> [Exercise]:
Please transcribe the entries below from their start through the line containing "Action: (142, 193)" and leave out the pictures.

#### Extracted records ####

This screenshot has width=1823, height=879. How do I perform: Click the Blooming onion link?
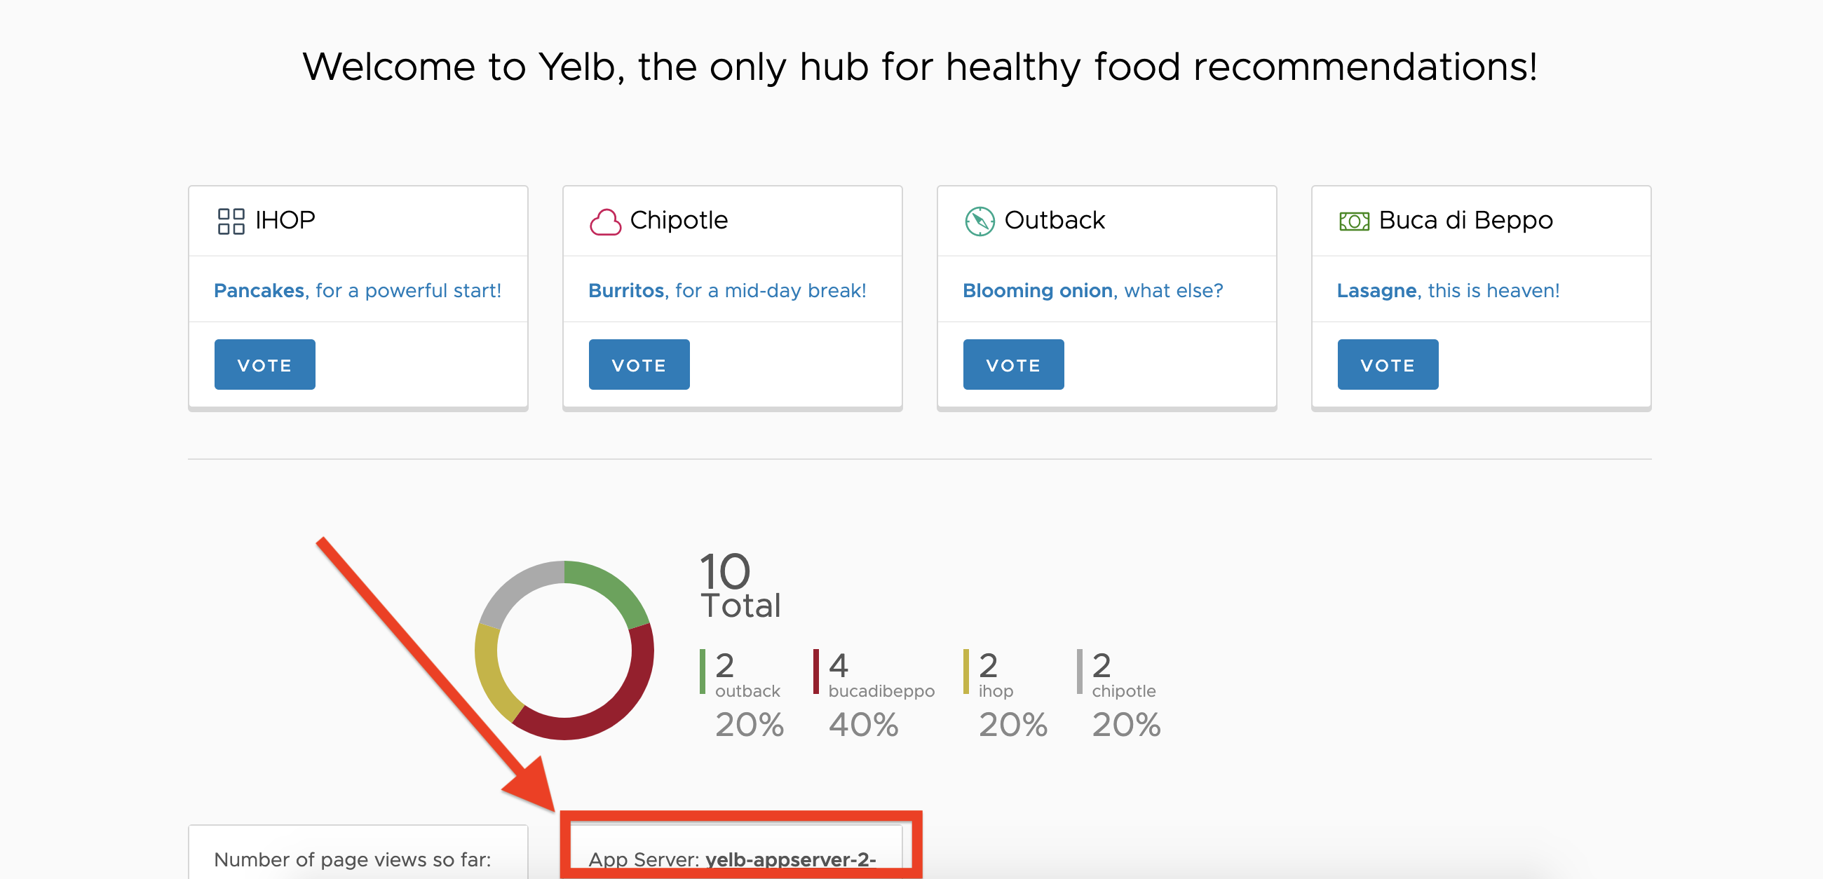[x=1036, y=290]
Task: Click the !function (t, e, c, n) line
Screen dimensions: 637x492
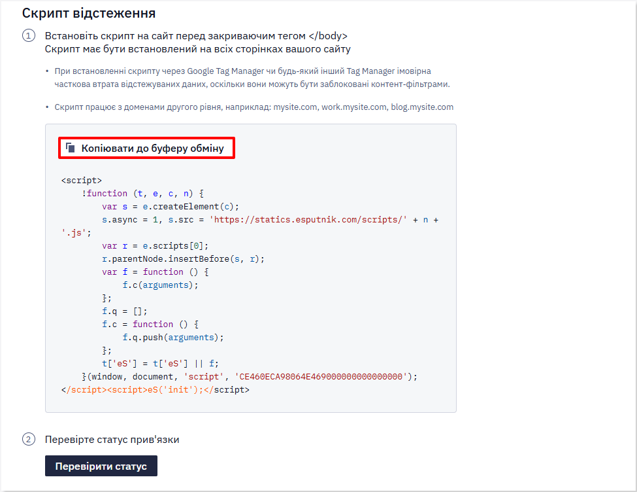Action: (142, 193)
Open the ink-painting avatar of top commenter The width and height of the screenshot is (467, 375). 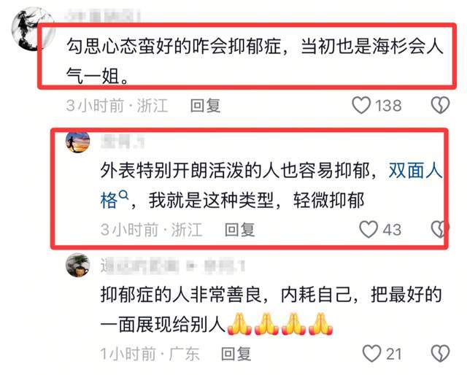point(33,29)
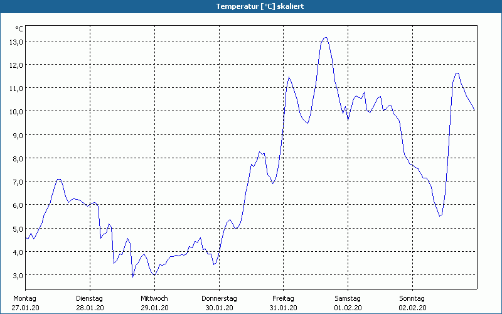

####

> [Exercise output]:
This screenshot has width=1823, height=879. How do I perform: Click the Blooming onion link?
[x=1036, y=290]
Task: Click the !function (t, e, c, n) line
Screen dimensions: 637x492
Action: (142, 193)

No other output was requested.